We need to run our organisation with innovation as a core function. Not as a bolt-on.
More specifically, we need to get back to Drucker’s observation that our enterprises have only two functions: marketing and innovation.
A company only exists to get a customer. As such, a company has two, and only two, functions: marketing and innovation
Drucker (1969) The Practice of Management
And this is only possible by fundamentally changing the operating system of our enterprises to be innovation-first. Rather than bolting-on innovation as an extra.
Researchers talk about enterprises having to become ambidextrous organisations – able to deal with today and tomorrow at the same time.
To compete, companies must continually pursue many types of innovation—incremental, architectural, and discontinuous—aimed at existing and new customers.
Charles A. O’Reilly III and Michael L. Tushman “The Ambidextrous Organization“
But we also need to make sure our innovation activities are identifying changes that make sense for the enterprise.
Our activities can encourage greater resistance
I also find that beyond the structural issue of change resistance above, we can encourage greater resistance through how and what we try and innovate. We can:
- Misalign the activities with the enterprise’s ambition
- Look for ideas rather than the big problems
- Expect too much from the activity
- Don’t close the language gap
- Don’t understand the complexity of execution of an innovation
Misaligning innovation activity ambition and enterprise innovation ambition
Let’s find the next big thing – challenge the status quo, shake things up
A fictive, but I’m sure you recognise, CEO / CInO
Every enterprise has an innovative ambition.
We need to enable our enterprises to execute that ambition level. And that starts with the CEO setting and communicating that ambition. And then they must crucially enable the enterprise to execute. Or in large enterprises this may be done at the appropriate unit level.
If we don’t, then we risk generating ideas whose level of change is to great for the enterprise. And we have just increased resistance to change.
A potential solution is to harness McKinsey’s 3 horizon model and organise your enterprise to deliver against that. This might mean horizon 3 innovations are addressed by a separate organisation. Or you make your organisation ambidextrous; or there might be a another way.
Looking for ideas rather than the big problems to solve.
What would you prefer: many ideas or a few big problems to solve? Our early attempts at innovation will probably fall into the trap of preferring a great number of ideas. After all, it’s empowering and morale-boosting to have hundreds of ideas in response to your innovation action. And somewhat disappointing to have only a handful.

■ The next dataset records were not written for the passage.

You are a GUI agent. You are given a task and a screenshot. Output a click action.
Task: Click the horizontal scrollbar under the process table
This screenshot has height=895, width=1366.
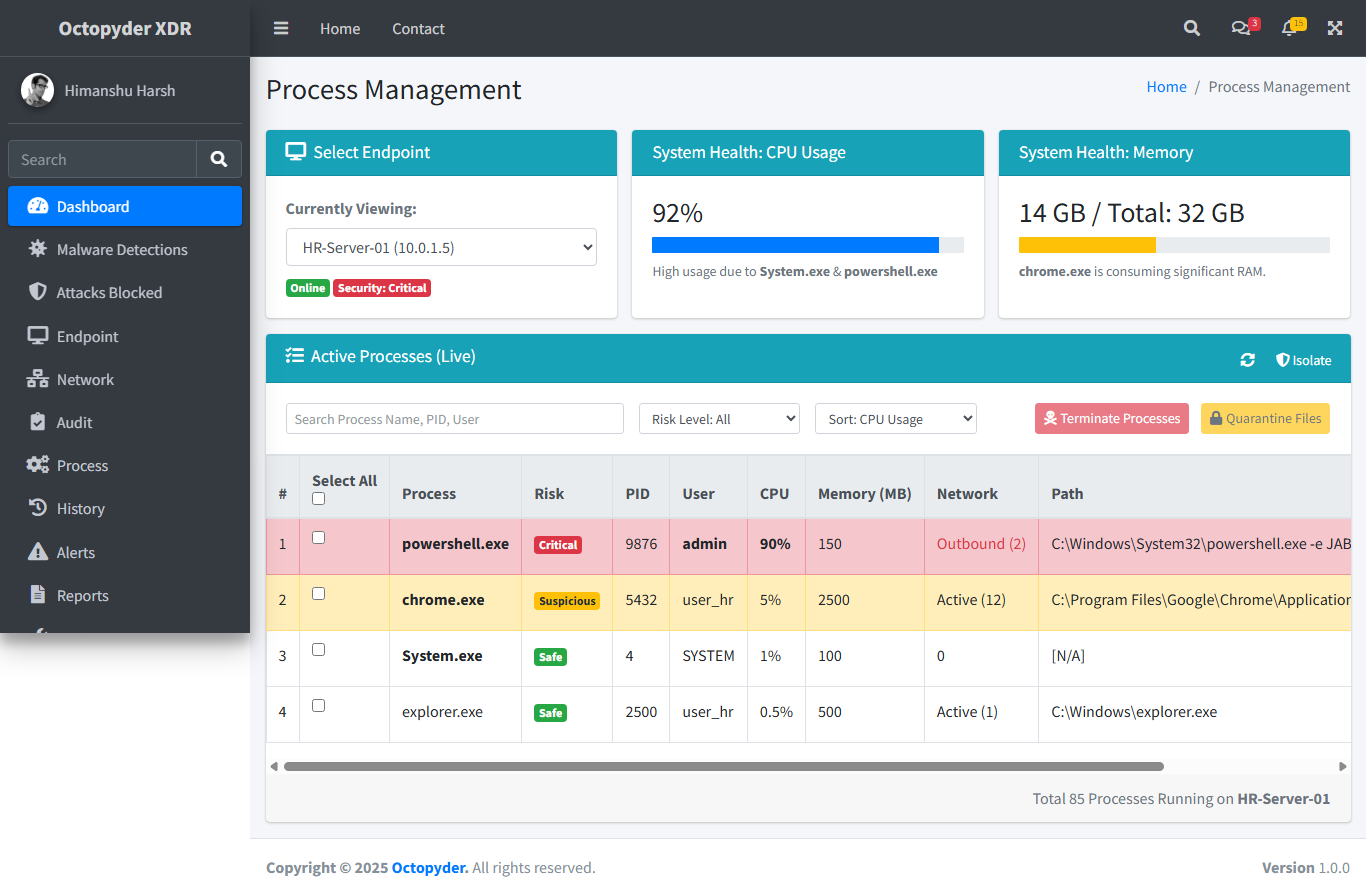point(723,766)
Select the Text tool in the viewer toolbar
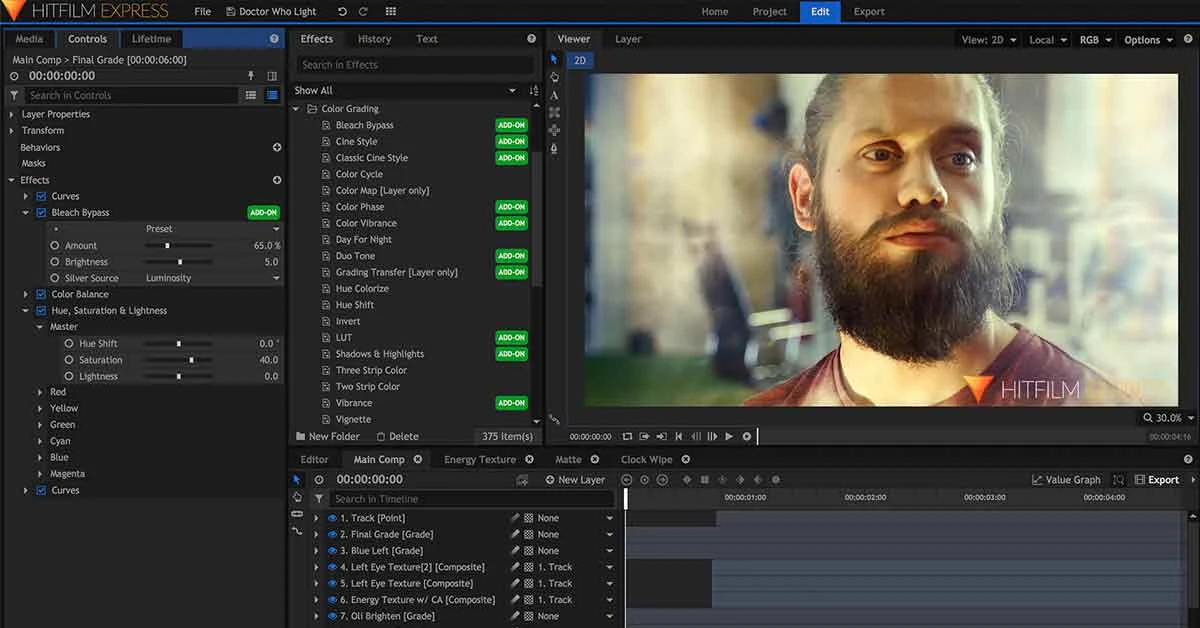Viewport: 1200px width, 628px height. 554,94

Yet, we are better off taking some time to refine the problems we are trying to solve. Satell puts it well in his article “Don’t look for a Great Idea, look for a good problem“:
“In researching my book, Mapping Innovation, I found that the most innovative firms aren’t necessarily any more creative or even better at solving problems than most. Rather, what set them apart was how they aggressively sought out new problems to solve.”
Don’t look for a Great Idea, look for a good problem – G. Satell
We can link this with classic change theory. And that tells us that to drive change, we need to communicate a compelling problem. Without that, the enterprise change required to implement an innovation is harder to achieve.
One way to close this gap is to rethink what value is – progress sought, offered and achieved. Where we can then see innovation as finding and offering ways to better help beneficiaries make progress.
So, identify those big jobs to be done, the problems to be solved, or hindrances to overcome. And seek the value propositions to help. Then explaining the change required is closer aligned to enterprise mission.
Expecting too much
This might be a shock, given the common push for internal innovation calls to action. But, The Global Innovation Report 2019 identified the following:
The consensus view from our discussions [with 100 corporate innovation executives at leading organizations] is that while internally-sourced ideas do have merit, product innovation is more likely to come from customer insights than from employee opinions
The Innovation Trends Report 2019
Nearly all innovation consultants will suggest running internal call to actions. It’s an easy option. And often they have a tool of choice to push.
But you need to think what innovations (well, better put, ideas) are you trying to discover. This research suggests that for improving the progress you are offering your beneficiary, you are better off asking external to your enterprise.
Now, this doesn’t mean internal innovation actions will not discover anything. Rather just don’t be too surprised if it is less likely to drive revenue growth. You may be better off focussing internal innovation actions towards cost effeciencies.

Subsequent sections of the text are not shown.